题型:阅读理解 题类:常考题 难易度:普通
山西省陵川第一中学、高平一中、阳城一中2018-2019学年高二上学期英语第三次月考试卷
Nearly everyone has bad habits. That's because, try as we might, bad habits are hard to break. On the other side, good habits, such as eating more healthfully or exercising regularly, never seem to stick. As a result, most people throw up their hands and surrender.
But now a new book, Better Than Before: Mastering the Habits of Our Everyday Lives by best-selling author Gretchen Rubin, offers some useful solutions.
Rubin, who became interested in habits during her research on happiness, which resulted in two popular books, The Happiness Project (2009) and Happier at Home (2012), found that our inability to master unwanted behaviors was a major downer (令人沮丧的因素). So, after guiding millions of readers down the path of true contentedness, Rubin turned her investigative skills toward habits.
Her most important find? Change is possible if we do some soul searching and identify how we respond to expectations. And, just about everybody falls into one of four personality categories: Questioners, Obligers, Rebels and Upholders.
Rubin believes herself to be a classic Upholder, someone who forms habits relatively easily because she responds well to both other people's deadlines and her own. As to the other types, Questioners will only form a habit if it makes sense to them; Obligers work hard to meet other people's expectations but often let themselves down. And Rebels resent (反感) habits.

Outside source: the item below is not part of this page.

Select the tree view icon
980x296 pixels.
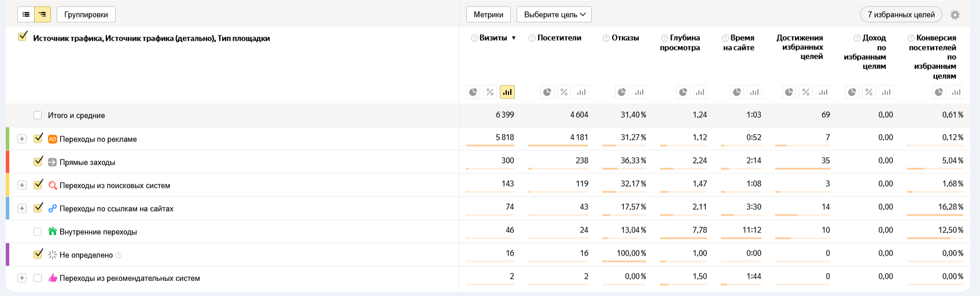[43, 14]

"Think about the habit that you want to form and then think: "What's everything I could do to set myself up for success?" says Rubin. For example, if you want to exercise more and you're an Obliger, call your friend who lives across the street and meet at 6:30 every morning for a walk.

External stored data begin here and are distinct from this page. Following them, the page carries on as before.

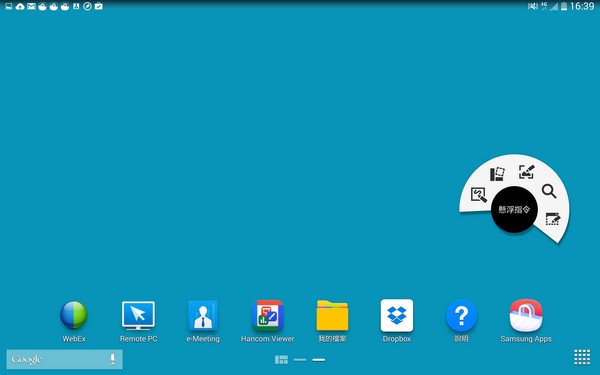Go to the middle home page indicator

pyautogui.click(x=300, y=360)
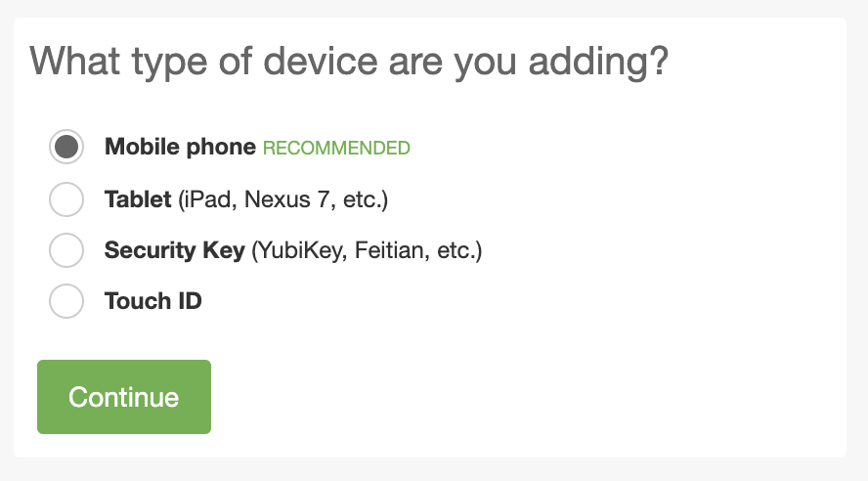Viewport: 868px width, 481px height.
Task: Click the word 'adding?' in the heading
Action: [x=598, y=62]
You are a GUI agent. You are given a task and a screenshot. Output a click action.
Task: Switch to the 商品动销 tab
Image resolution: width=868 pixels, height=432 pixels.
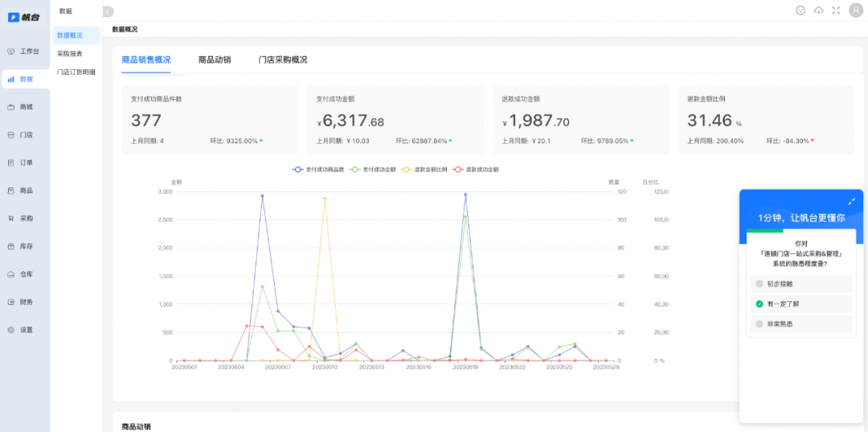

One common pitfall (陷阱), says Rubin, especially when it comes to changing your diet, is lack of clarity (清楚). "You can't make a habit out of eating more healthfully, "she says. Instead, your habit should be something like: "I'm going to pack a lunch every day and bring it to work instead of eating out."
As for exercise, Rubin recommends a strategy called pairing—coupling two activities, one that you need or want to do and one that you don't particularly want to do. Rubin, for example, only allows herself to read magazines while on fitness equipment at the gym.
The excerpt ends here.